• _EXERCISE DETAILS_
Can you write out the part of the thread on resizing form controls that starts with "ResizeControls" and goes on through "a clean copy.", with every word and character unchanged?

• _PASSAGE SHOWN_

+===+

I think Achichincle's class scheme has the advantage of working with multiple forms, i.e. they'll each have their own instance and won't interfere.

I was wondering how this would handle dynamically created controls at run-time ...
By just adding a call to

VB Code:
mobjResizer.InitResizeArray Me
after creating them it all seems to work beautifully.

----------


## jhermiz

Even for combo boxes?

Jon

----------


## veryjonny

Would someone *pls* post which of the codes is the *final* one.

Thank you.

----------


## Cimperiali

in resize event of a form:

VB Code:
On Error Resume Next ' Needed if the form is minimized'  
  ' for the minimizing: better code:
   if me.windowstate<>vbMinimized then 
      'as you do not need to size non visible controls....
   
      If Me.Width < 900 Then
         Me.Width = 900
         Exit Sub  '<---Do not forget this, or you will execute the
                       'remaining code more times than needed
      End If
      If Me.Height < 900 Then
         Me.Height  = 900
         Exit Sub  '<---Do not forget this, or you will execute the
                       'remaining code more times than needed
       End If
    
      ResizeControls
    End If

----------


## jhermiz

Marty,

I noticed y ou made some changes including font size.
Can you post the entire code...so I get a clean copy.

Thanks,
Jon

----------


## MartinLiss

Sorry, all I have is what is in the thread.

----------


## ahara

Attached is a complete version (for my purposes anyway) after playing around with everyone's code submitted in this thread.  Most of it is actually DaveBo's last class submitted with Marty's fontsize bit added to it.  I just added an optional argument to the resizing method that represents the default ScaleWidth of the form.  Pass this, and the fonts resize as well.  Combos and SSTabs are good too from the testing I did. cheers :wave:

----------


## jhermiz

> _Originally posted by ahara_ 
> *Attached is a complete version (for my purposes anyway) after playing around with everyone's code submitted in this thread.  Most of it is actually DaveBo's last class submitted with Marty's fontsize bit added to it.  I just added an optional argument to the resizing method that represents the default ScaleWidth of the form.  Pass this, and the fonts resize as well.  Combos and SSTabs are good too from the testing I did. cheers*


Hmm I was not gonna use the class...I just wanted the methods though.  You guys got it working for SSTabs and combos too ????

Should I just use the class...I did not want to but if there isn't just the methods I guess I'll have to use the class?

Marty ?

Jon

----------


## ahara

as a test, I just copied the methods into a form and simply called them - still works.  I only wanted it wrapped up in a class because I plan on reusing this frequently.  And yes it does work for combos and SSTabs (it won't change the height of the combo, but it adjusts the width)

----------


## jhermiz

> _Originally posted by ahara_ 
> *as a test, I just copied the methods into a form and simply called them - still works.  I only wanted it wrapped up in a class because I plan on reusing this frequently.  And yes it does work for combos and SSTabs (it won't change the height of the combo, but it adjusts the width)*


ya i was playing with it.

+===+

• _GIVEN ENTRIES_
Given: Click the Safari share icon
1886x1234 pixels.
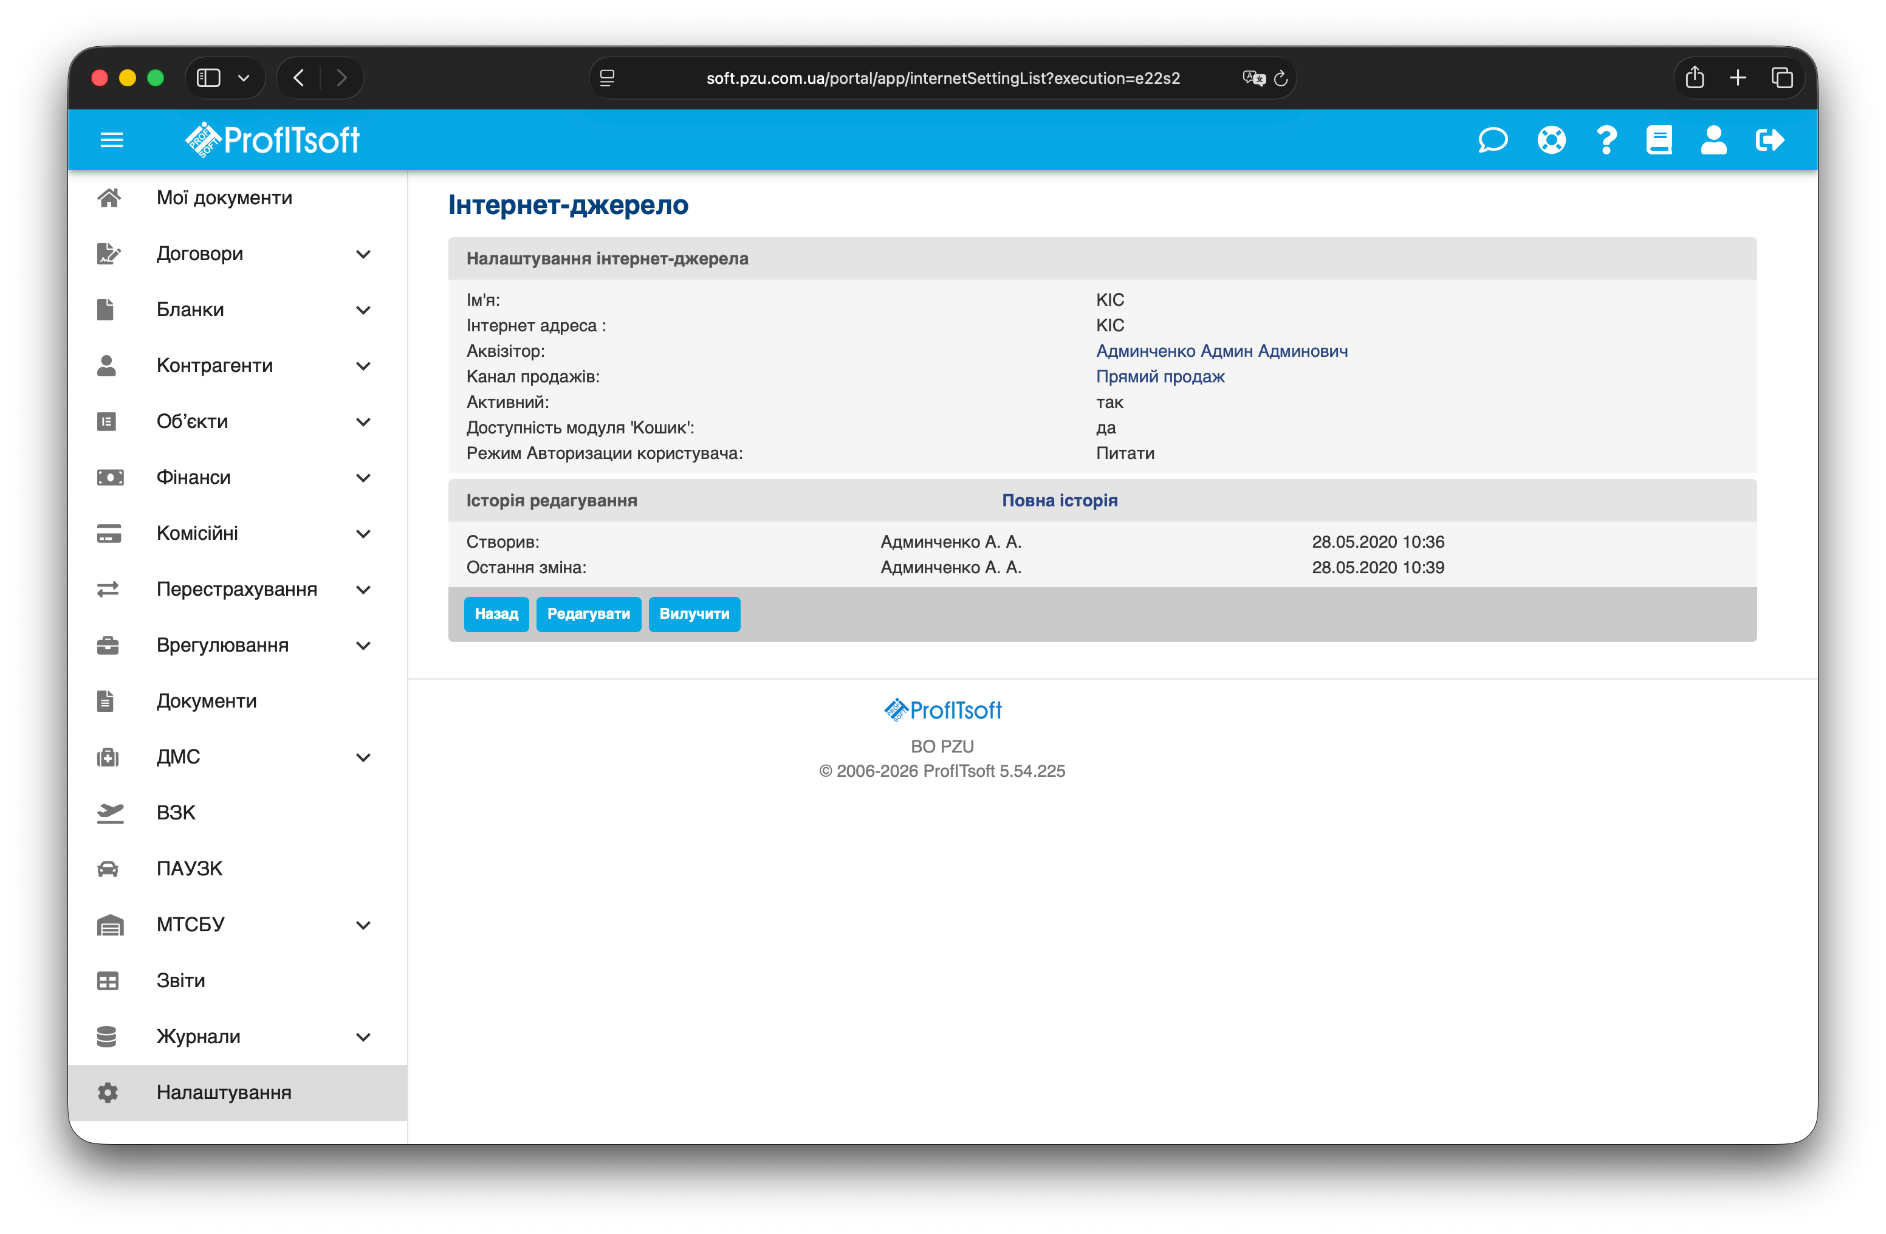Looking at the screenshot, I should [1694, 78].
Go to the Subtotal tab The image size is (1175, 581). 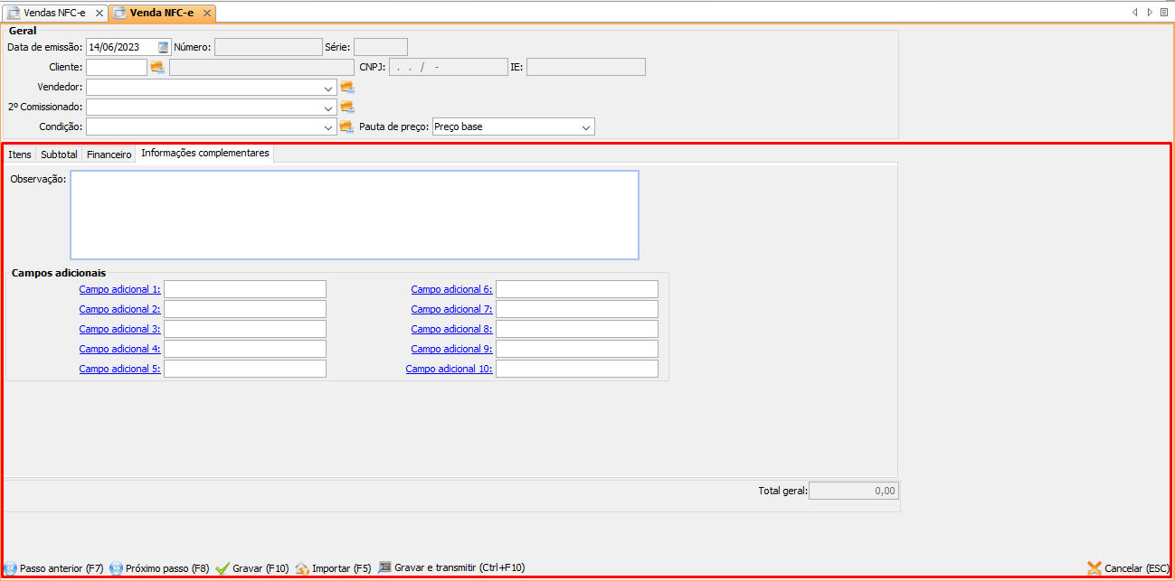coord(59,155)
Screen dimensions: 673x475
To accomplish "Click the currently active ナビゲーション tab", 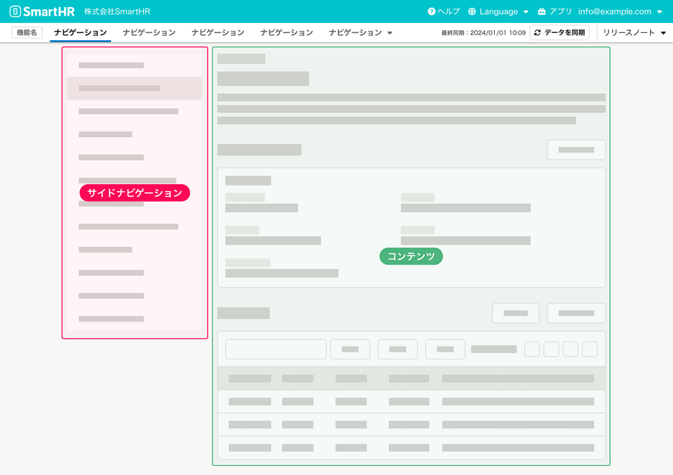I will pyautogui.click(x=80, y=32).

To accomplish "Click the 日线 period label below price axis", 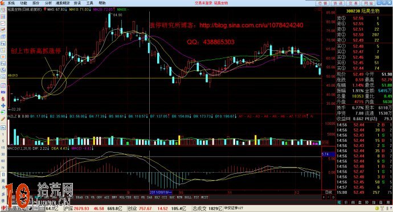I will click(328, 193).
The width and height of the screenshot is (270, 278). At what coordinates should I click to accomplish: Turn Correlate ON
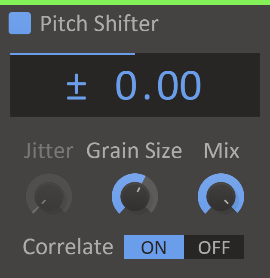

+===+

• _EXERCISE RESPONSE_
ResizeControls
    End If

----------


## jhermiz

Marty,

I noticed y ou made some changes including font size.
Can you post the entire code...so I get a clean copy.